Such scrutiny from outsiders is always unwelcome and many in the industry and community become defensive under the spotlight of external forces, but maybe the time has come for the Hip-Hop community to examine itself as well as the recordings of its artists and think about when artists are crossing the line in their attacks on one another and how such recordings could be used down the road in a manner that hurts everybody in Hip-Hop, even the two artists that are having a dispute.
At a certain point, an artist should consider how their creative works may have a destructive effect on the art form and culture that they represent.
I remember a friend of mine, who worked for Bad Boy at the time, telling me how Biggie had actually recorded a couple of songs which said some very derogatory things about Tupac. These songs were in response to some very negative comments Tupac had made about Biggie on wax and in interviews. But Bad Boy decided not to put the tracks on Biggie's second album, not desiring to further the controversy, which had already been blown out of proportion.

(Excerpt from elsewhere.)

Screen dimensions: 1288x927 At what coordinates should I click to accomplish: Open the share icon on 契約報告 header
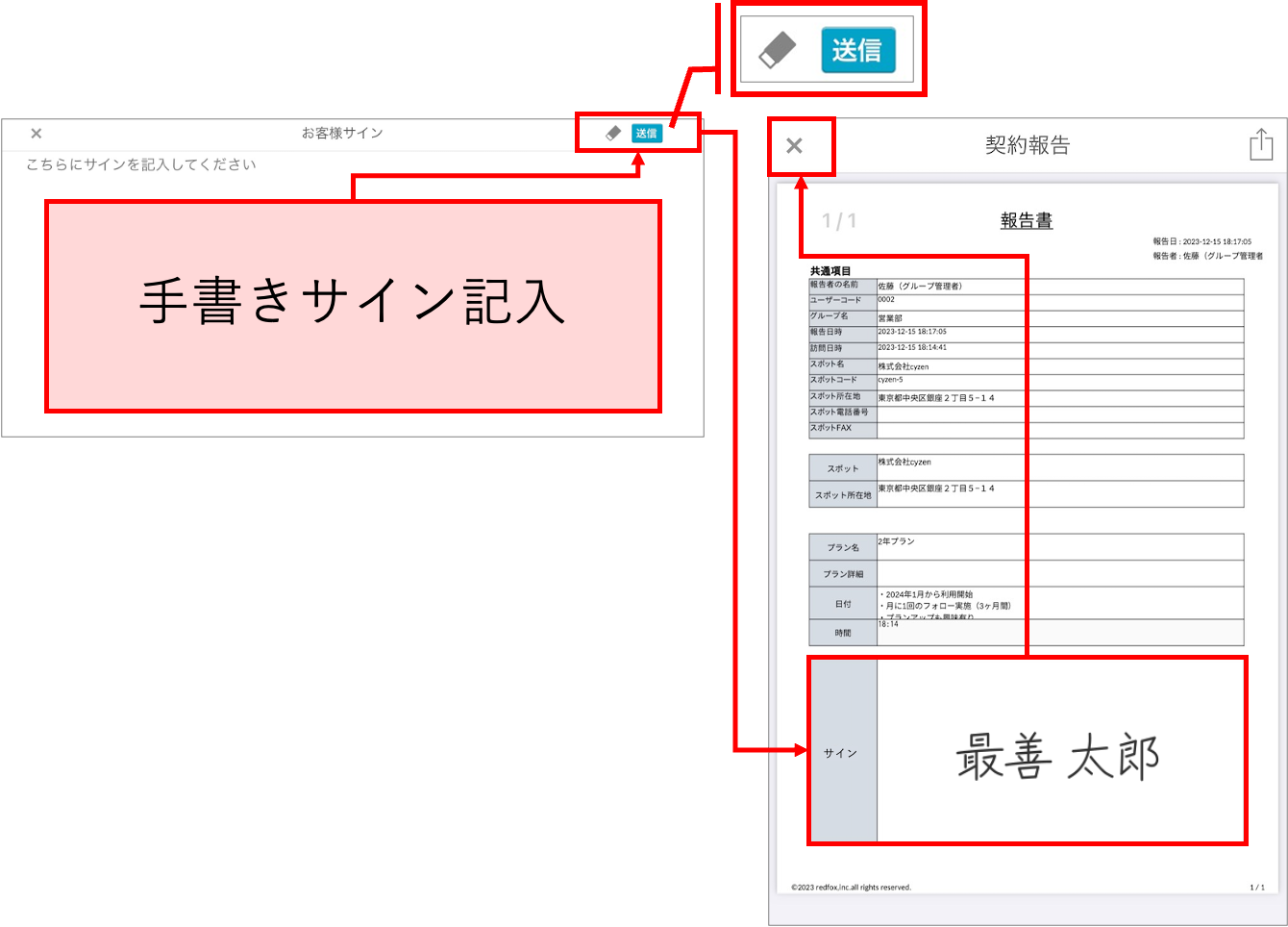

I thought that was a responsible thing to do and demonstrated the positive role that an artist's personal managers and business partners can play in the career and life of an artist who often thinks that free speech makes anything they say OK.
But today, too many artists have yes-men and yes-women who surround them - not to guide or advise them properly but to get a paycheck, some fame of their own and personal gratification through a variety of means…
While artists are not to blame for the violent acts of others who may be around them, they certainly can do more to help create an atmosphere where violent acts do not take place and where it is not so easy for those outside of the Hip-hop community to "connect the dots" between a violent recording and a violent act.
Hopefully, one day soon artists will accept this responsibility.